Yeah except the whole designed for a womens smaller foot print, different high back that's designed for the different calf muscle, straps have a different cut to them so as to fit a womens boot better. Flexes are different as well. Oh and rainbows and unicorns.


----------



## legallyillegal

because small men's bindings don't exist, every guy rides with burton's obscenely tall highbacks, and every girl uses union's tiny straps, and there's no such thing as a soft binding


----------



## ATOTony76

legallyillegal said:


> because small men's bindings don't exist, every guy rides with burton's obscenely tall highbacks, and every girl uses union's tiny straps, and there's no such thing as a soft binding


yea huh, duct tape and ply wood, lightest binding evar


----------



## DC5R

If she's a girl and girl bindings are cheaper, why not get the girl bindings? With some research, you'll be able to find good bindings and build some goodwill with her


----------



## Leo

legallyillegal said:


> because small men's bindings don't exist, every guy rides with burton's obscenely tall highbacks, and every girl uses union's tiny straps, and there's no such thing as a soft binding


Failed comment here. Small men's bindings could have highbacks that will still be uncomfortable for a female of equal size. Oh yea, speaking of size, that is an issue as well. BA already mentioned the straps.

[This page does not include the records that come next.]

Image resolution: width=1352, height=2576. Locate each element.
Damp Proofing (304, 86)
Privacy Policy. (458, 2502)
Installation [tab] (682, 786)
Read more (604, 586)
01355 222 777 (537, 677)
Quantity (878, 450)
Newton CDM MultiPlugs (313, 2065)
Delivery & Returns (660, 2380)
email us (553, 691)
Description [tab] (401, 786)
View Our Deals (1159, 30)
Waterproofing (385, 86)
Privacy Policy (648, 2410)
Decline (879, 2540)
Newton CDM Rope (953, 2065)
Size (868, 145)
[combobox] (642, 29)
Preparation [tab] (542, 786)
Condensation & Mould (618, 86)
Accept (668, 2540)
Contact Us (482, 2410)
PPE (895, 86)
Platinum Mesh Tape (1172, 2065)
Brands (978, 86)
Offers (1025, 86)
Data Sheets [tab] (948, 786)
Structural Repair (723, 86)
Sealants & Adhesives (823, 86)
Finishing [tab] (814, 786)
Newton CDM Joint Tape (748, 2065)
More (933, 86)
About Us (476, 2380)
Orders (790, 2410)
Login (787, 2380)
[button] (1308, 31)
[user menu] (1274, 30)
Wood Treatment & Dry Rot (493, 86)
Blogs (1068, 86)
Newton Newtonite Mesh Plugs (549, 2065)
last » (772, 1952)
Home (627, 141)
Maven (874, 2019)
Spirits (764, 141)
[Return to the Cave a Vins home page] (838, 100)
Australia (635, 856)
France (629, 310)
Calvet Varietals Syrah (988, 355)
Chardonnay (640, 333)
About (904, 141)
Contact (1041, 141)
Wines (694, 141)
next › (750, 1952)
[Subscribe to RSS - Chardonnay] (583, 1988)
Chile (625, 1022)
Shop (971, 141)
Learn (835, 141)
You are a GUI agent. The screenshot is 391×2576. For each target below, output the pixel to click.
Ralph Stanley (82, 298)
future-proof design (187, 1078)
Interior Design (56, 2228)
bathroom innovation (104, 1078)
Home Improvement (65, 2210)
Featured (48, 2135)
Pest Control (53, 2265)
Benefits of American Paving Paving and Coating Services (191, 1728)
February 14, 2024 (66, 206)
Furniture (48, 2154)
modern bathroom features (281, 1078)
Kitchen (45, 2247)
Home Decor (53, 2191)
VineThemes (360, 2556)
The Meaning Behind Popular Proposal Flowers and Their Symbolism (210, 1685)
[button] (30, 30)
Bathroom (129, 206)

Even most large female bindings will have highbacks lower than a small men's binding.

Moral of the story: Yes it is perfectly possible to find a men's binding for your girl that will be comfortable and supportive. The question is, do you want to do that much research into which mens binding will fit the criteria when a women's specific binding is a hop, skip, and a jump away?

Quality? Here's a fact for you. Most female bindings are modified male bindings. Why are they cheaper? Go have a look outside the lodge window and tell me the ratio of male to female snowboarders. There you go.


----------



## lilfoot1598

Jesus, just buy her some freaking women's bindings already.  Rome, Ride, K2, Burton and Union all make quality gear for the ladies. Just stay away from the cheapest bindings in any line if you don't want crap.


----------